At a strip club after monster truck rally. You should be here
I'm at a job interview and I smoked a little before I came. I thought it would make me less nervous. Boy was I wrong.
So I'm pretty sure when I was giving a Birthday Blow J, he went to grab my boob, but grabbed a fat roll and asked "You're not wearing a bra?"
threw up in my backpack again. Asian guy I cheat from wasn't pleased.
just witnessed some guy trade his friend $5 and a condom for his keys.
I just bought 4 bottles of wine in sweats at 530 on a monday night. Fuck law school
Were you really trying to feed me potato chips while I was sitting on the toilet?
She was surprised when she saw all our living room furniture was made from old kegs. It's like she's never met us before...
I've slowly been stuffing french fries down his pants. I'm at 31 and he hasn't even noticed.
I caught him with his head in the spinach bag this morning. He was laughing demonically saying, "i love spinach, yes I do."
You grinded on me in Jimmy johns to a madonna song.

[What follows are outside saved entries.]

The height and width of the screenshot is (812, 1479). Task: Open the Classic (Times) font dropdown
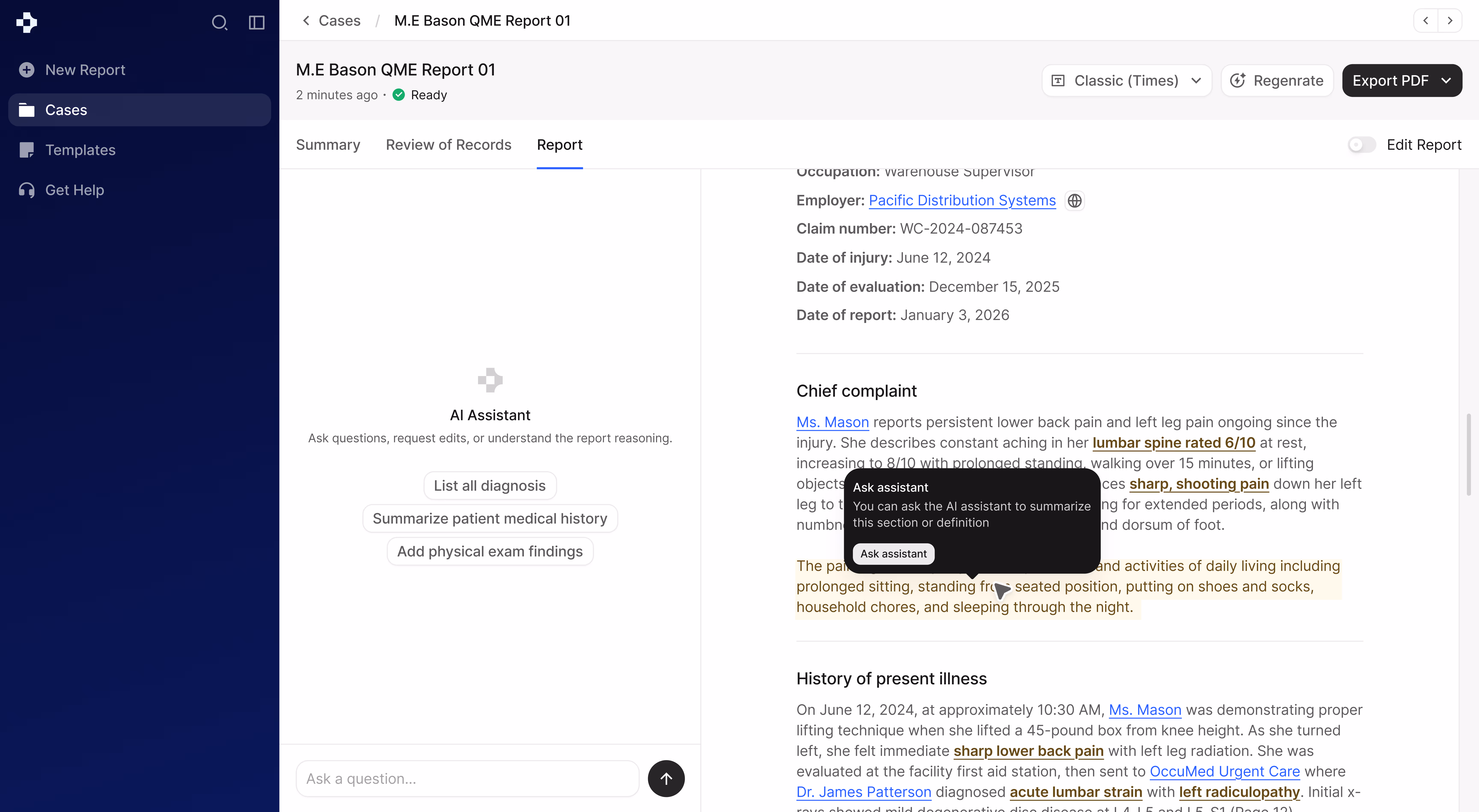[x=1126, y=80]
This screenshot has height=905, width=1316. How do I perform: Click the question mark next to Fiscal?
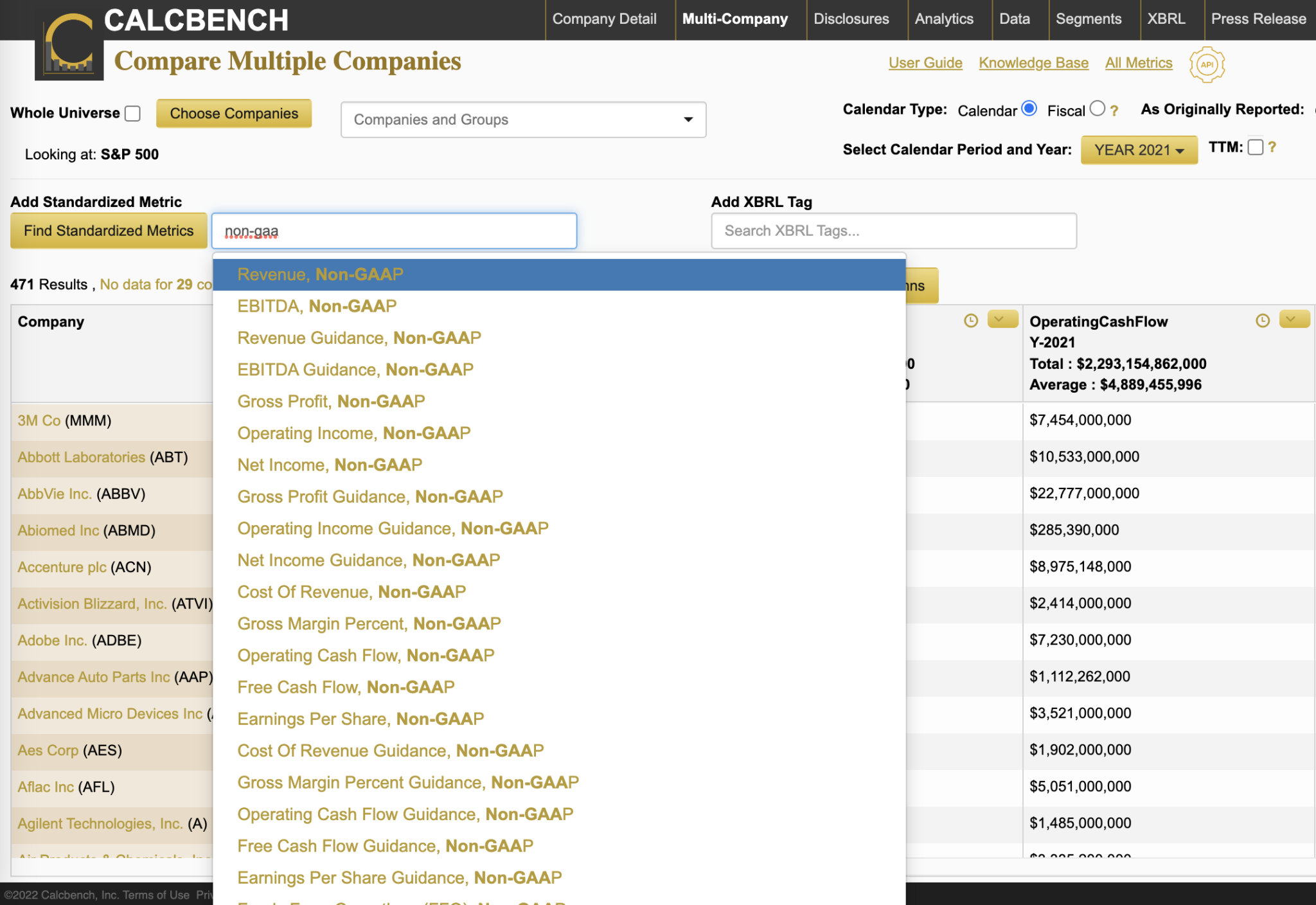coord(1114,111)
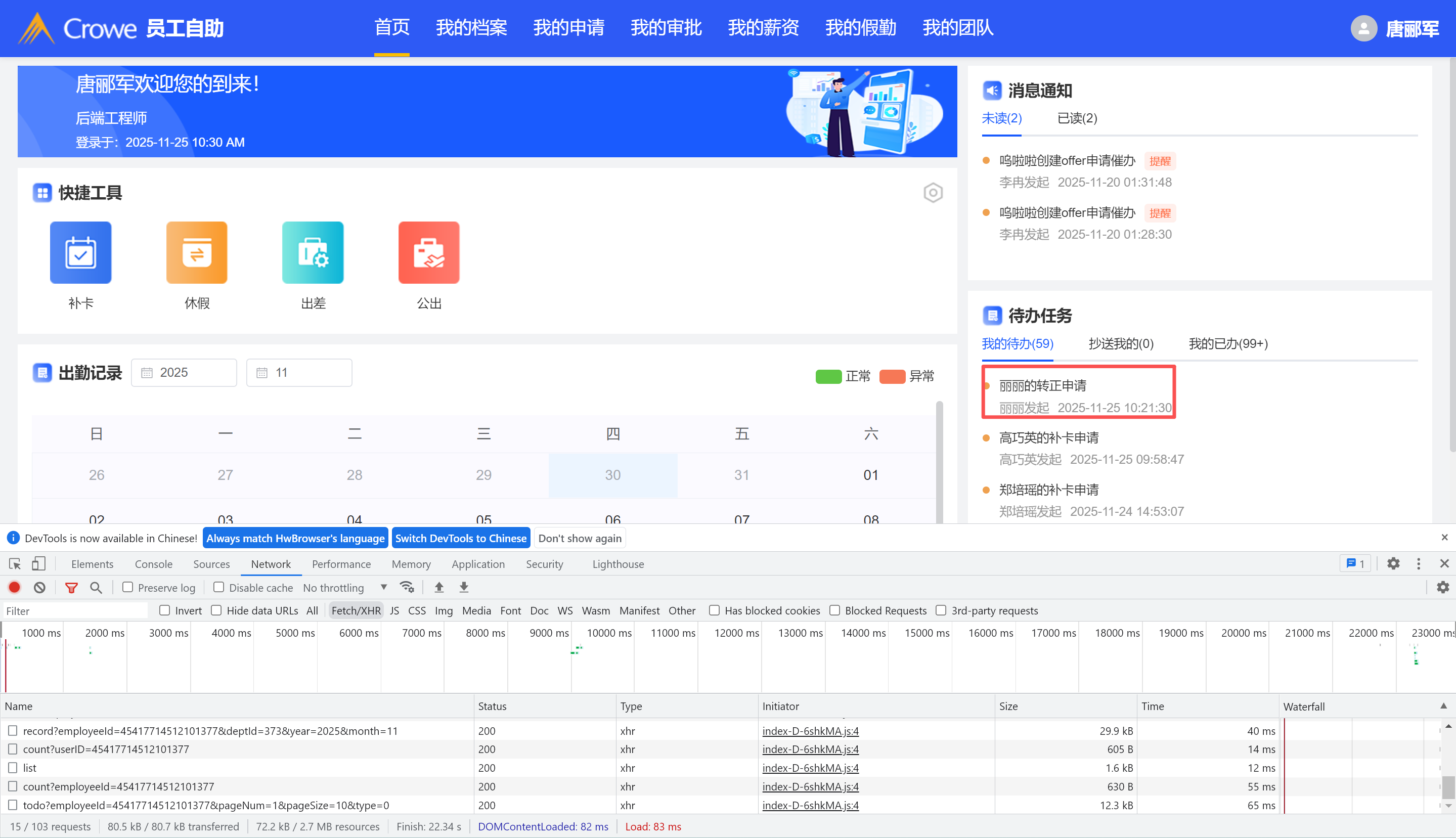Go to 我的薪资 in top navigation

[763, 28]
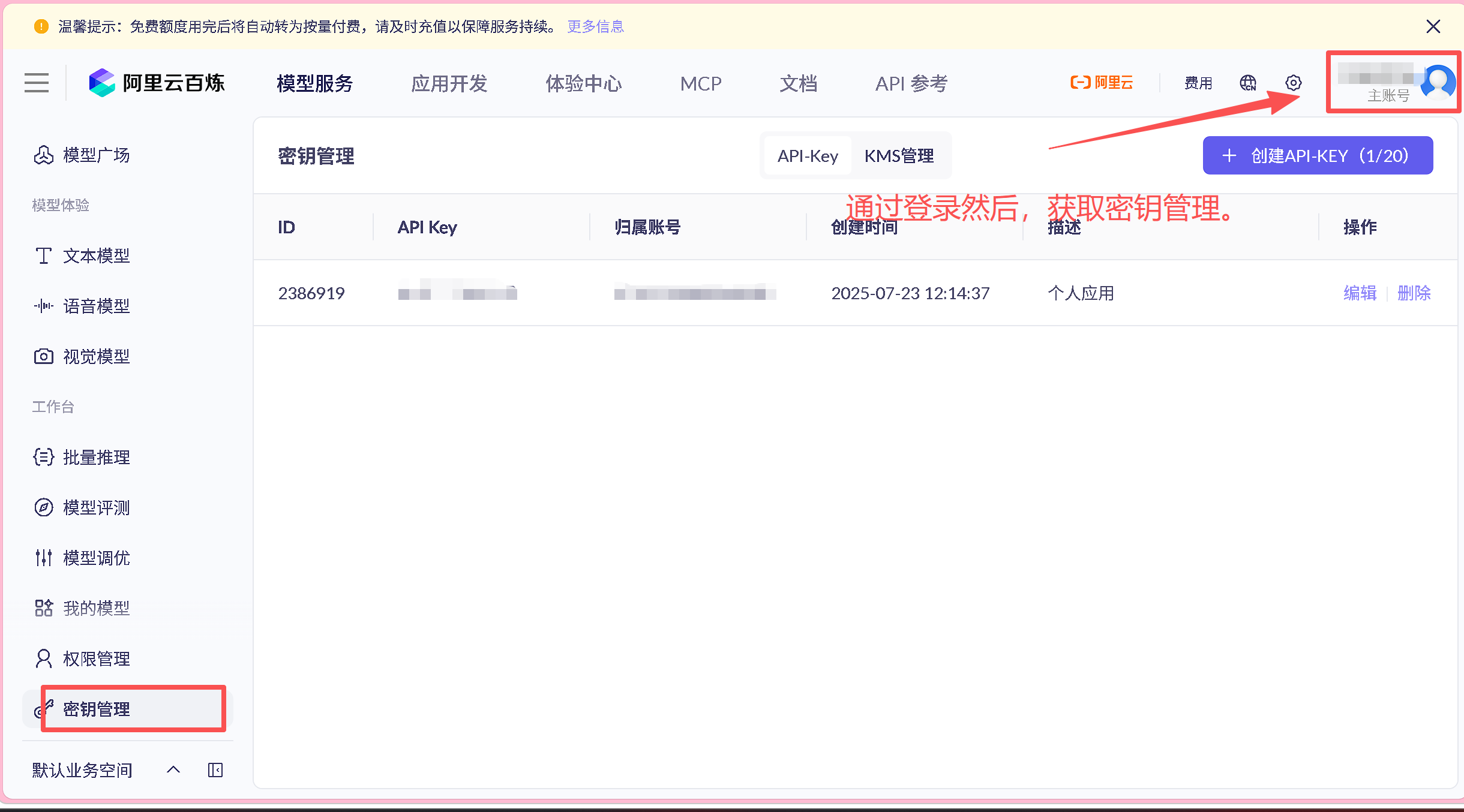Switch to the KMS管理 tab
1464x812 pixels.
[899, 156]
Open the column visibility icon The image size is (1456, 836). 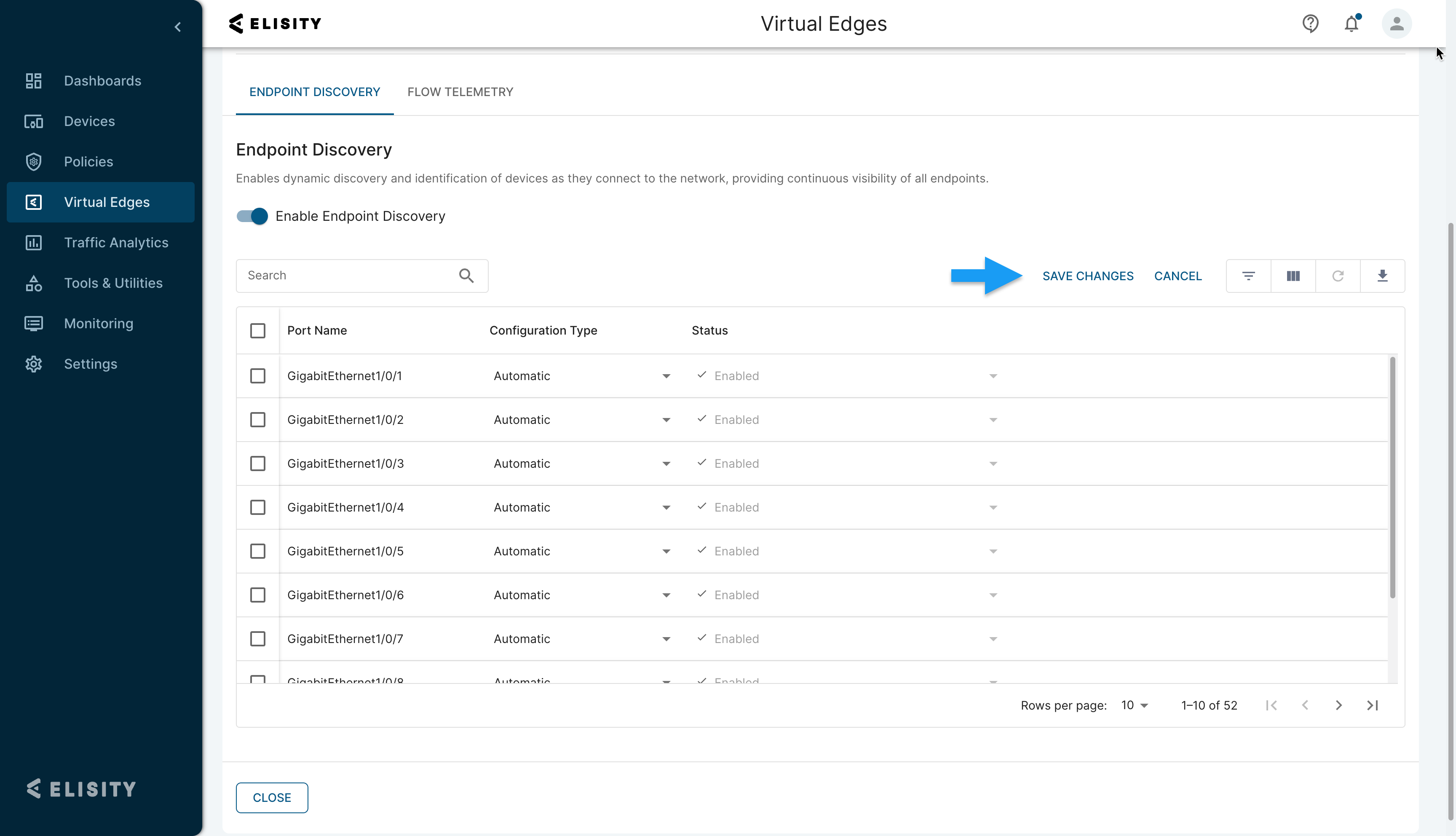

I also tried to solve my dog's itching problem with crystal healing. I'm so high, dude.
I just rubbed amethyst all over him and kept saying 'no bites.'
i'm licking honey sensually off my arm while alone in my room. what has my life come to
I can't tell if my roommate is crying or having sex and the fact that there's anime in the background is only making this more confusing
You thought the flashing lights were strobe lights when they were loading you into the ambulance. You asked the EMT if he had any X.